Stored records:
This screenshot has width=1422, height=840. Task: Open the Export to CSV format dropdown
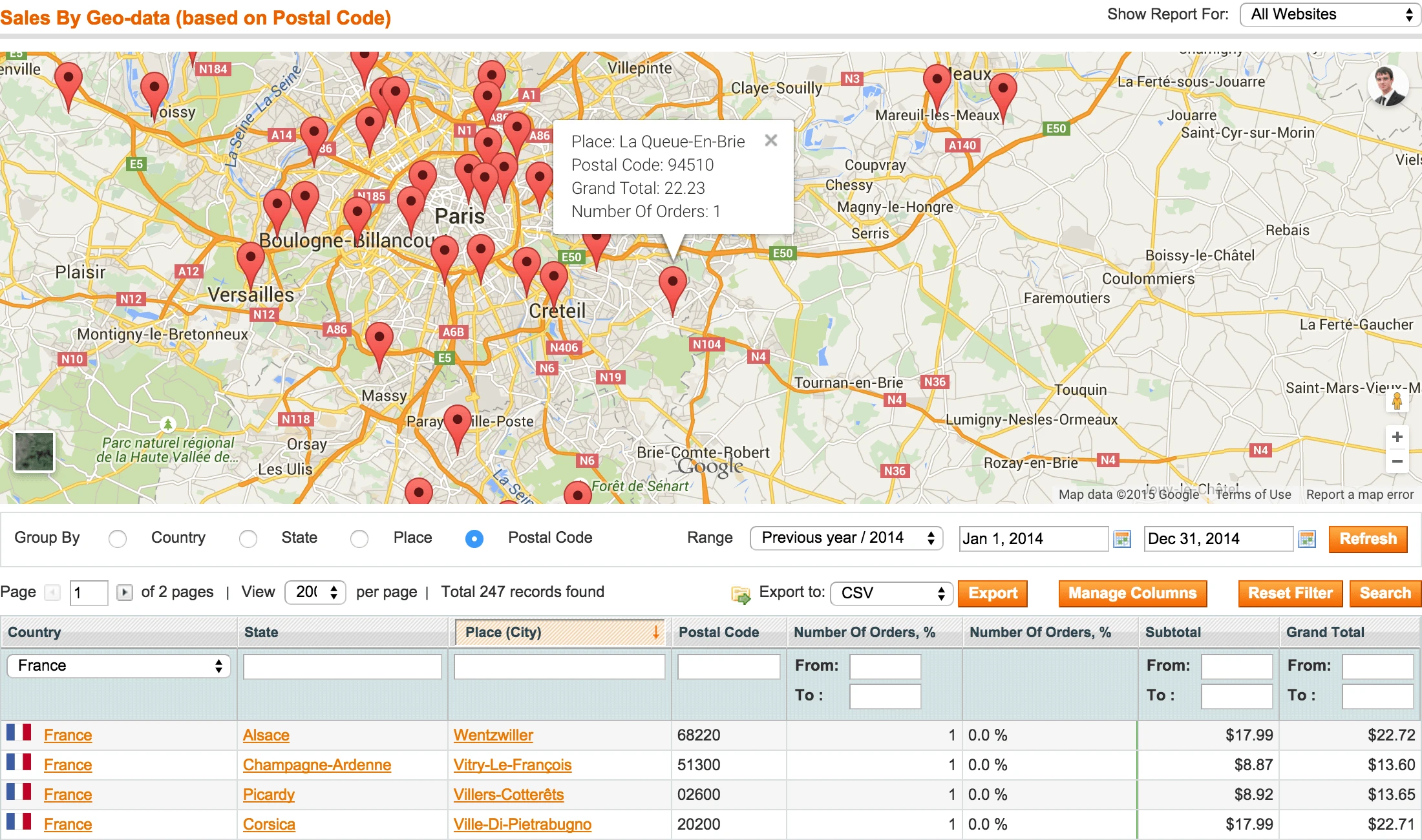(x=891, y=593)
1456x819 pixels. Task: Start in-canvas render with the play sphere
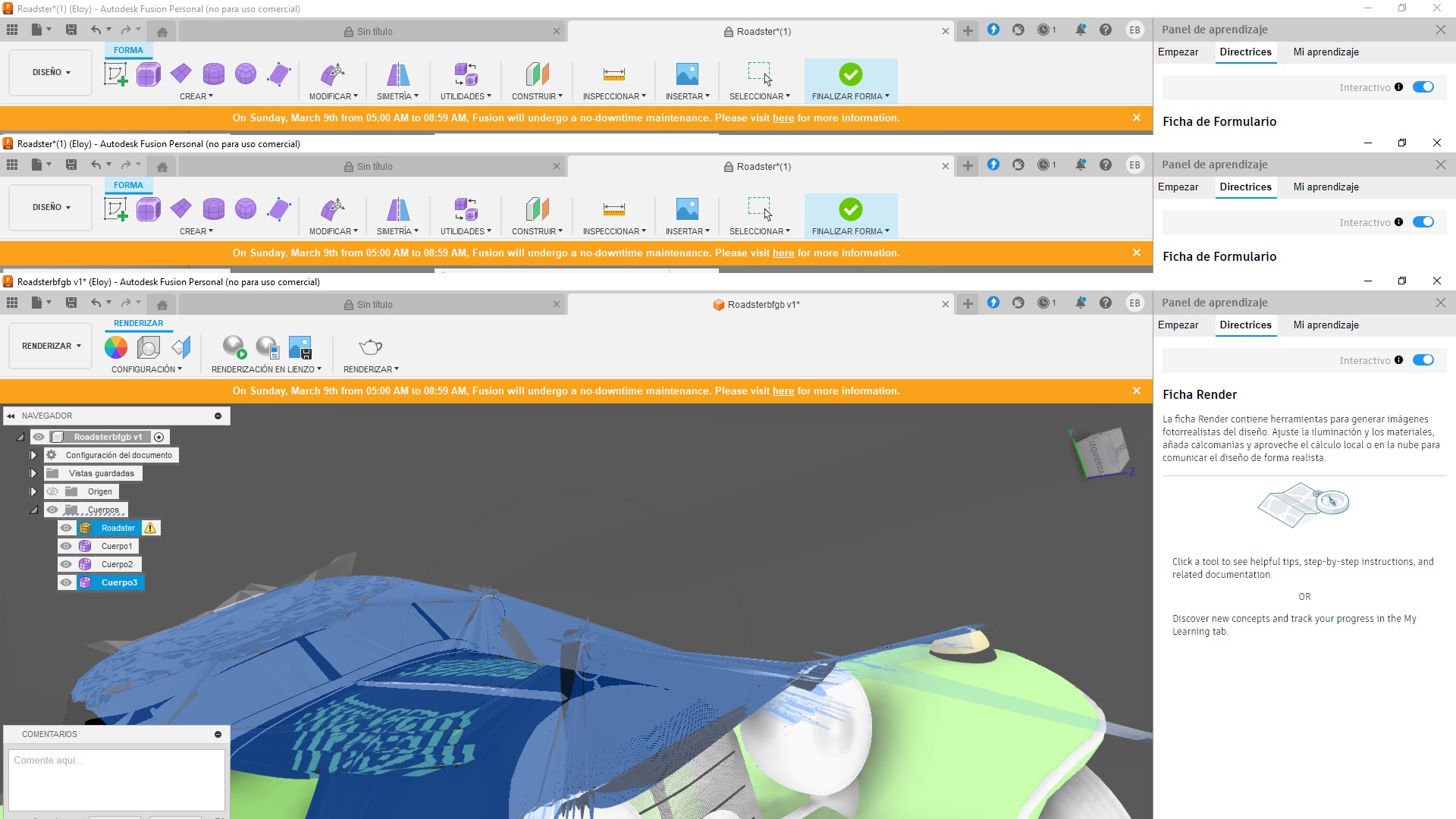coord(234,347)
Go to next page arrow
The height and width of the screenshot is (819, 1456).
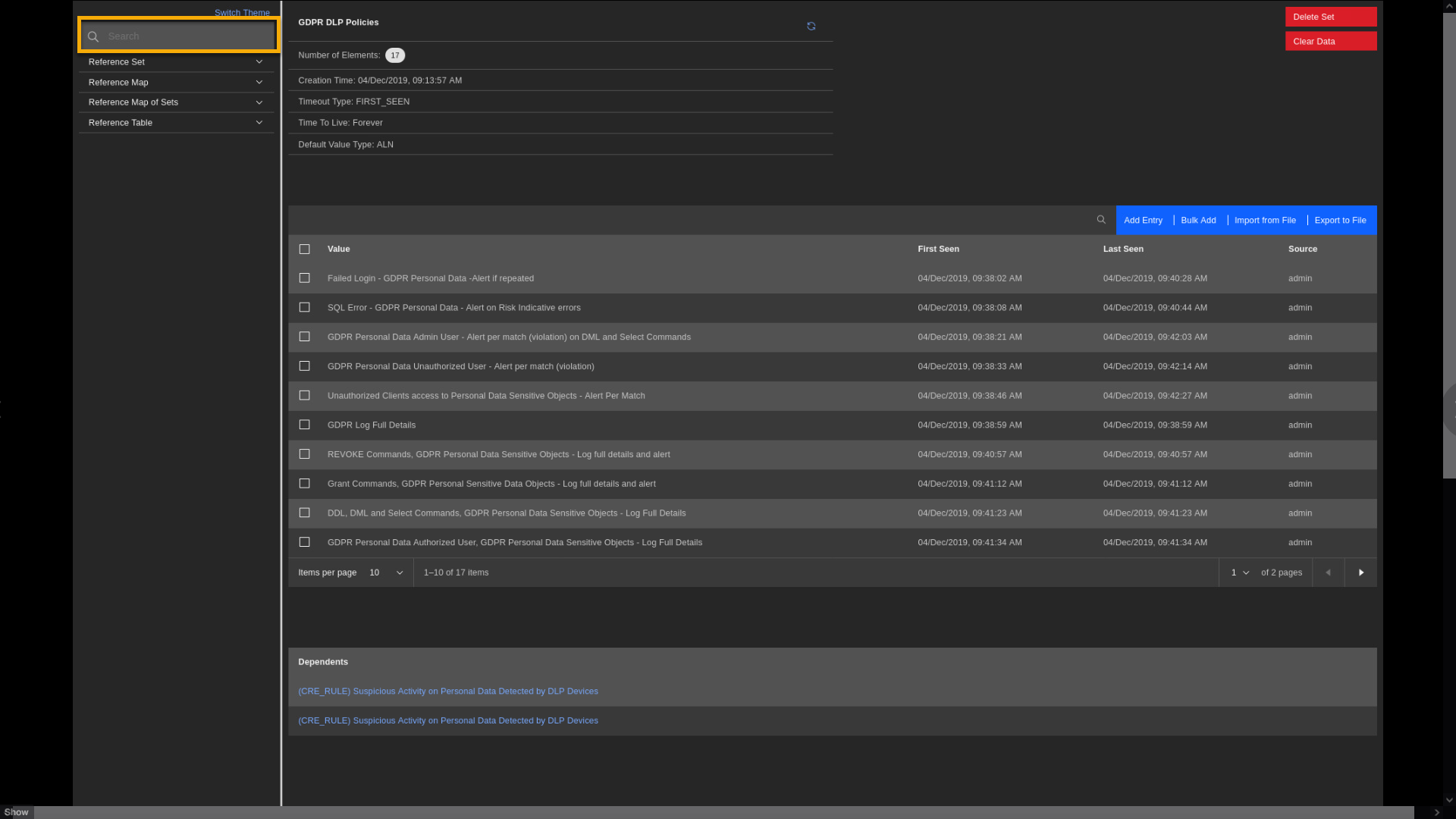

Brief =
The data above must be written out again word for word, without its pictures.

Exercise output =
This screenshot has width=1422, height=840. Task: Open the Export to CSV format dropdown
(x=891, y=593)
1456x819 pixels. Task: Start in-canvas render with the play sphere
coord(234,347)
Go to next page arrow
The height and width of the screenshot is (819, 1456).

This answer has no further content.